* [What is expected] Print the stretch of the child care bill article from "A year after" through "in professional caregivers.", word for word.

* [Extract to read]
:::::

A year after a presidential election in which child care policy took center stage, Democrats have introduced a bill they say would improve access to high-quality child care by lowering costs for working families and investing in professional caregivers.
Led by Sen. Patty Murray (D-WA) and Rep. Bobby Scott (D-VA), the Child Care for Working Families Act is co-sponsored by more than half of Senate Democrats. In a press conference, co-sponsors painted the proposal as a fitting first act of the Democrats’ “Better Deal” platform and a bold bid to modernize policies put in place when families were less reliant on paid care to make their lives work.
“If we want parents to work, if we want children to have a better future, if we want strong and stable families, we must ensure that all families have access to quality early learning opportunities,” said Scott. “Quality child care is a national priority.”
According to a fact sheet, the bill would broadly:
- Ensure no family earning 150 percent of state median income or lower would pay more than 7 percent of household income on child care
- Support universal access to high-quality pre-school programs for all 3- and 4-year-olds and increase funding for Head Start so all providers can offer full-day and full-year pre-K
- Improve compensation and training for the child care workforce
Tackling America’s Care Crisis
To put the proposal in the context of America’s child care crisis, Sen. Minority Leader Chuck Schumer cited Care.com’s research on child care costs and affordability. Our most recent Cost of Care survey found nearly one-third of families (32 percent) spend 20 percent or more of their annual household income on child care.
“Child care is a necessity, but it is so expensive that, just like college tuition, it has families up late at night worrying about how are we going to pay for this,” Schumer said, noting most American households with young children do not have a stay-at-home parent. “It forces far too many parents to choose between going to work and paying for child care. … Families should not have to break the bank, sacrifice their careers or forfeit savings for the future so their kids have access to quality learning and care that will put them on the path to success.”
To those points, a few other findings from our 2017 Cost of Care report:
- 20% of parents had fewer children than they would have liked because of the cost of care
- 63% said the cost of care has influenced their career decisions.
- 68% of families say their dependent care tax deduction barely impact their child care costs.
Indeed, child care has become a top household budget item—if not the most expensive item—for many families. It’s on par with housing, transportation and, yes, college tuition, in many cities and states across the nation.
Child care is critical to parents’ ability to go to work. At the same time, earning income is critical to the parents’ ability to pay for care. Sheila Lirio Marcelo, the founder, chairwoman and CEO of Care.com, often describes this as the co-dependency between care and work. To put it another way, care is the work that makes all work possible.

:::::

* [Given entries]
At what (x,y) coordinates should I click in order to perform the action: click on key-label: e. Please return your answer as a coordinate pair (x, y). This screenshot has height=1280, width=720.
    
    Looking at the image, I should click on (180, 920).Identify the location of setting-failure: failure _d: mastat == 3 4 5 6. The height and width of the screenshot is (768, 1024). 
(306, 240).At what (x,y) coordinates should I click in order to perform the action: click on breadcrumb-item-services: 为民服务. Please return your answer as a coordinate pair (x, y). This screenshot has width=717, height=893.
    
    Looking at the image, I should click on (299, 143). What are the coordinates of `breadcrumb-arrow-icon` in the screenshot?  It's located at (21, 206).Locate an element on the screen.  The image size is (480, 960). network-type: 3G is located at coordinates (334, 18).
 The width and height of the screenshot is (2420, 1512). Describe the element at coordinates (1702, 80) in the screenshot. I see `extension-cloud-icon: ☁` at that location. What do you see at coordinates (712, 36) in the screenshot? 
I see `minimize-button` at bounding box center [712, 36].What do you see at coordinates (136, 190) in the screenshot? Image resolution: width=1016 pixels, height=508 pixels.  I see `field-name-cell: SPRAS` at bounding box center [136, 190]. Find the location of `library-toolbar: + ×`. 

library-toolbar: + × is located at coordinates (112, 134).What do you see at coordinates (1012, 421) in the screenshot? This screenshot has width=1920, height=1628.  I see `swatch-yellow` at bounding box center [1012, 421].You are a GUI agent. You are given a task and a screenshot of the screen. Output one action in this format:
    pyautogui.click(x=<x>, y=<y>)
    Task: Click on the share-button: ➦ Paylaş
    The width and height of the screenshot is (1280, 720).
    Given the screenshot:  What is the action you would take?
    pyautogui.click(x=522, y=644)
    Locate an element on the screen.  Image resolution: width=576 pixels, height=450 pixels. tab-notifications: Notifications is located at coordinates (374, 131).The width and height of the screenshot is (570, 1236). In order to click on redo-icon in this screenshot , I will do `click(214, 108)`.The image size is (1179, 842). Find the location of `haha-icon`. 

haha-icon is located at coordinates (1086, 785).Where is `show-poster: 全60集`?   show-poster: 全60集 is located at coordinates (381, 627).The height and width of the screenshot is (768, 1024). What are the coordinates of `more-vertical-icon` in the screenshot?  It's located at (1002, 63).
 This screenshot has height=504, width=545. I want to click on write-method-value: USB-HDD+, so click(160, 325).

:::::

* [Reply]
A year after a presidential election in which child care policy took center stage, Democrats have introduced a bill they say would improve access to high-quality child care by lowering costs for working families and investing in professional caregivers.